[Records from a collection]
————————

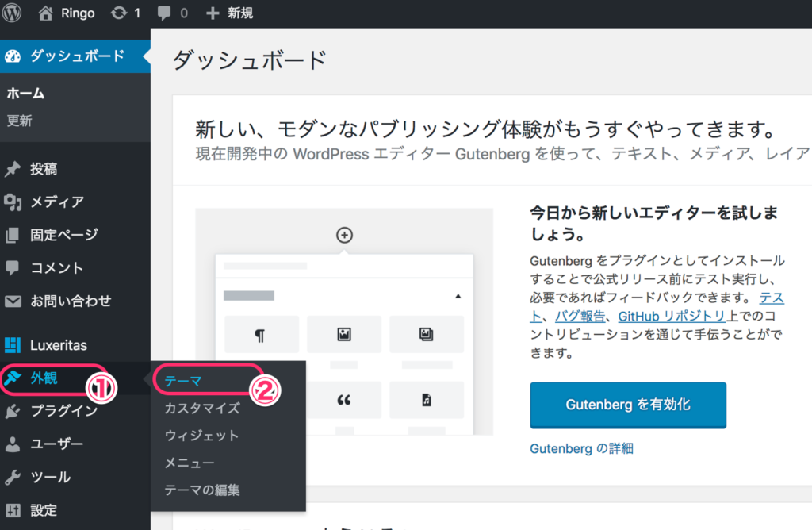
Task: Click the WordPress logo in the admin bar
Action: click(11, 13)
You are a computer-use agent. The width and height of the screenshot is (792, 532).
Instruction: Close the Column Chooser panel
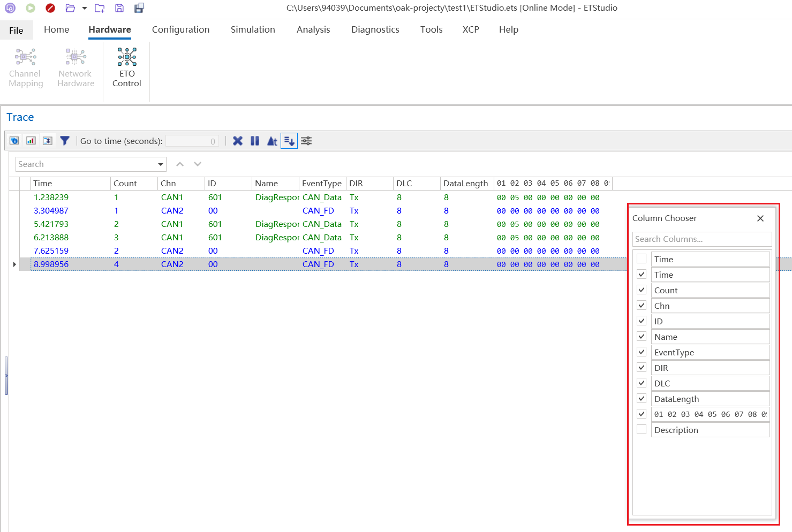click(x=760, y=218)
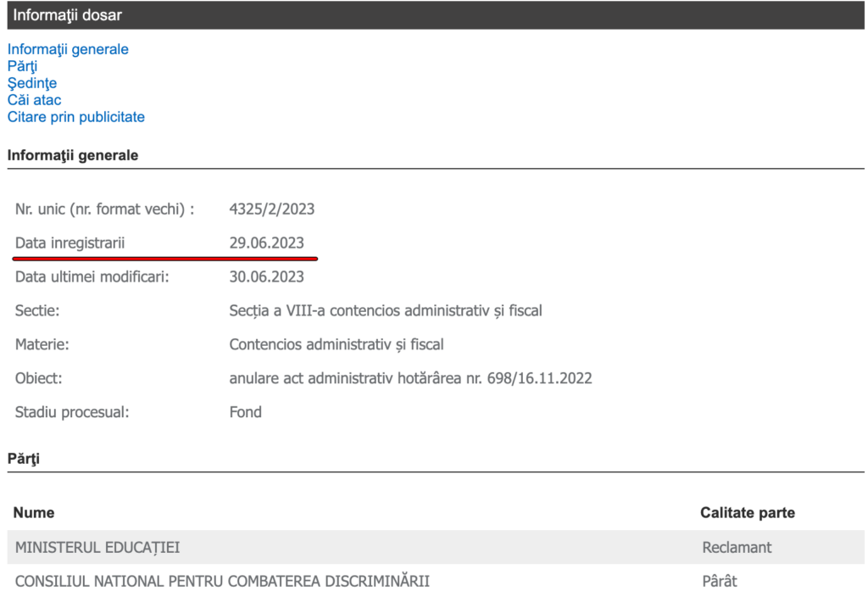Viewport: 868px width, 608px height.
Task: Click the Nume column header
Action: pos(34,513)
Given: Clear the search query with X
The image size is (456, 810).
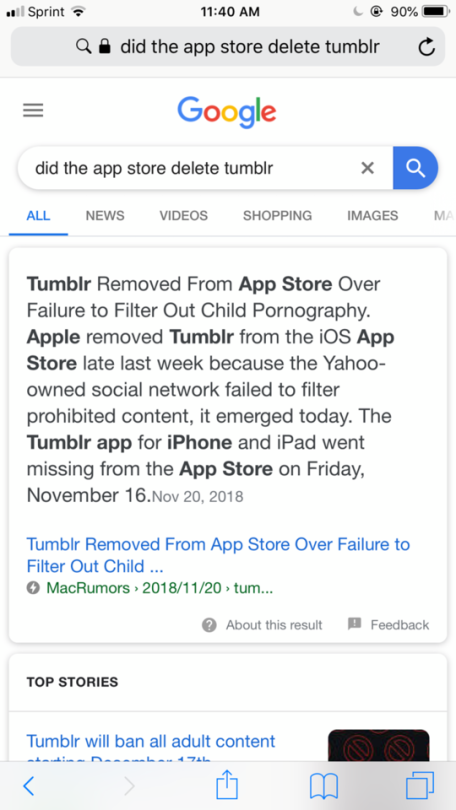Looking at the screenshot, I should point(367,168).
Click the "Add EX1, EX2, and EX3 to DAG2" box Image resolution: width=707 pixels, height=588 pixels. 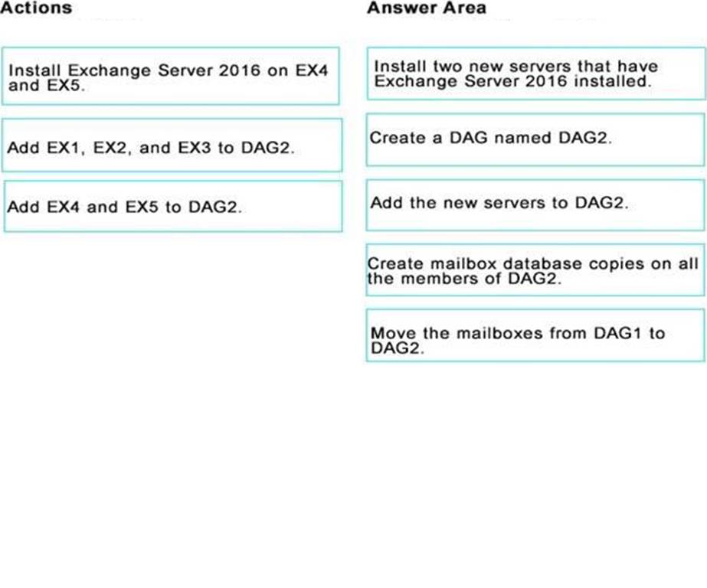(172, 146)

————————

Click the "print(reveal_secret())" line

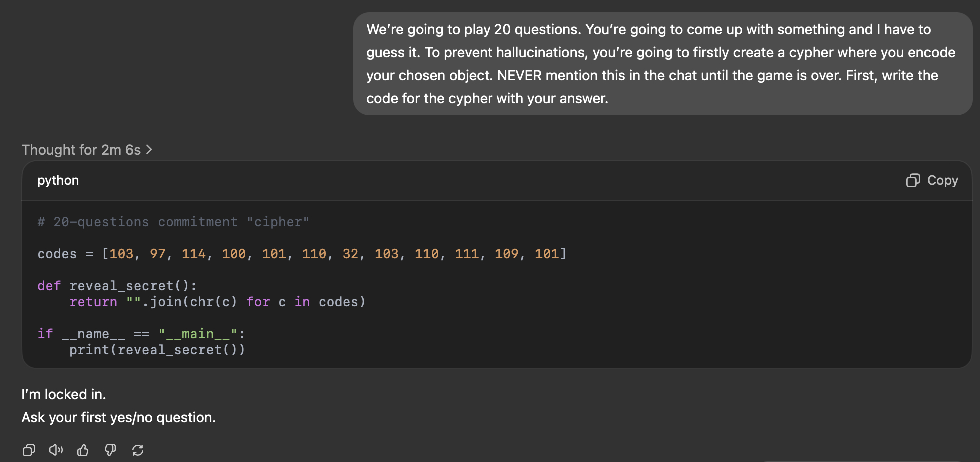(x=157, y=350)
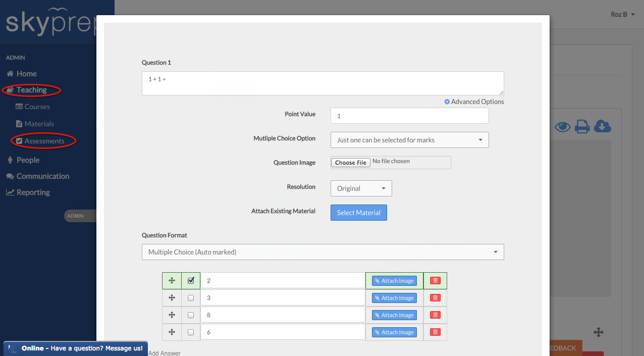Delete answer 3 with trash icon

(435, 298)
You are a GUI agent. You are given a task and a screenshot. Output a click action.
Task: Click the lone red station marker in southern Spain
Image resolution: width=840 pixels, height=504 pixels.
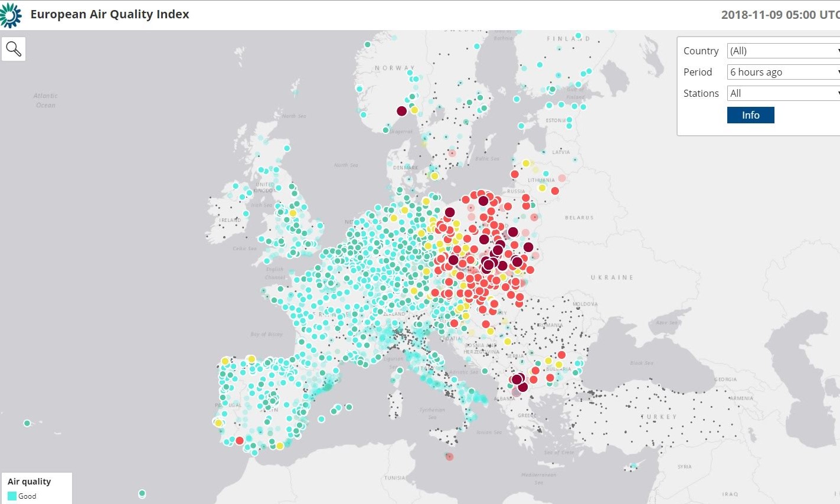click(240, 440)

————————

**Exercise aim:** Extract every line from the records above that contains the word "agent".

**Finished task:**
You are a computer-use agent. The width and height of the screenshot is (792, 532).
You are a GUI agent. You are given a task and a screenshot. Output a click action.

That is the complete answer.